Pendiri Tempo, Goenawan Mohamad, yang sedang berada di Bandar Udara Soekarno-Hatta untuk terbang menuju Jawa Tengah, langsung membatalkan perjalanannya dan kembali ke kantor Tempo. Sementara itu, Pelaksana Pemimpin Redaksi Tempo ketika itu, Fikri Jufri, menggelar konferensi pers dadakan. Di depan para reporter televisi, Fikri berkata, "Pembredelan ini adalah pelanggaran atas kebebasan pers." Ucapan dia disambut sorakan para karyawan.
Buat sebagian orang, seperti pendiri Sinar Harapan, Aristides Katopo, dan mantan Pemimpin Redaksi Harian Indonesia Raya, Atmakusumah, pembredelan ini menyedihkan. Musababnya, "Indonesia kembali kehilangan salah satu sumber informasi independennya," tulis Janet di bukunya. Sinar Harapan sendiri dibredel pada 1986. Sedangkan Harian Indonesia Raya ditutup paksa oleh pemerintah pada 1974. Bahkan Atmakusumah sempat dilarang bekerja di media.
Namun, di sisi lain, pencabutan SIUPP Tempo membangkitkan amarah para wartawan muda pada masa itu. Keesokan harinya, gelombang protes bermunculan. Di Yogyakarta, mahasiswa melakukan aksi membungkus kantor biro Tempo di sana dengan kertas putih. Kepala Biro Tempo di Yogyakarta, Rustam F. Mandayun, mengenang, gara-gara aksi para mahasiswa itu, semua jendela kantor tertutup rapat. "Hawa di dalam kantor menjadi sangat panas."
Sementara itu, di Jakarta, ratusan aktivis dan wartawan melakukan long march ke kantor Kementerian Penerangan di Jalan Medan Merdeka Barat. Mereka mendesak Harmoko membatalkan pencabutan SIUPP Tempo, Detik, dan Editor.

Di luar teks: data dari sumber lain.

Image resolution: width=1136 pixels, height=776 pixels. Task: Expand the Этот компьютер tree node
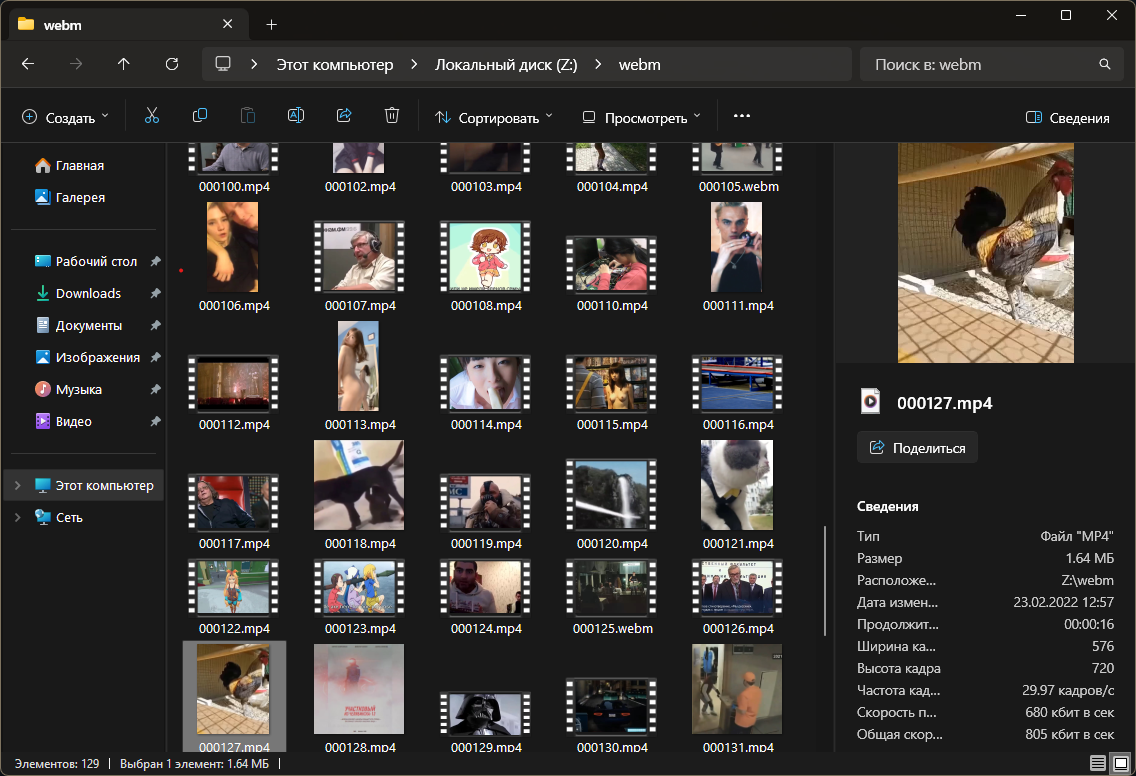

Aksi ini terus berjalan hingga beberapa hari setelahnya karena pemerintah enggan menuruti permintaan pendemo. Pada 27 Juni 1994, terjadi kerusuhan saat polisi membubarkan paksa demonstran. Puluhan orang terluka dalam insiden tersebut.
Namun pemerintah tetap bergeming. Tindakan represif justru semakin gencar dilakukan. Bahkan para wartawan yang ikut memprotes pembredelan ini diancam tak diakui oleh Persatuan Wartawan Indonesia. Waktu itu wartawan di Indonesia memang wajib bergabung dengan satu-satunya organisasi profesi jurnalistik tersebut. Hal inilah yang kemudian memicu lahirnya organisasi profesi jurnalistik lainnya, Aliansi Jurnalis Independen.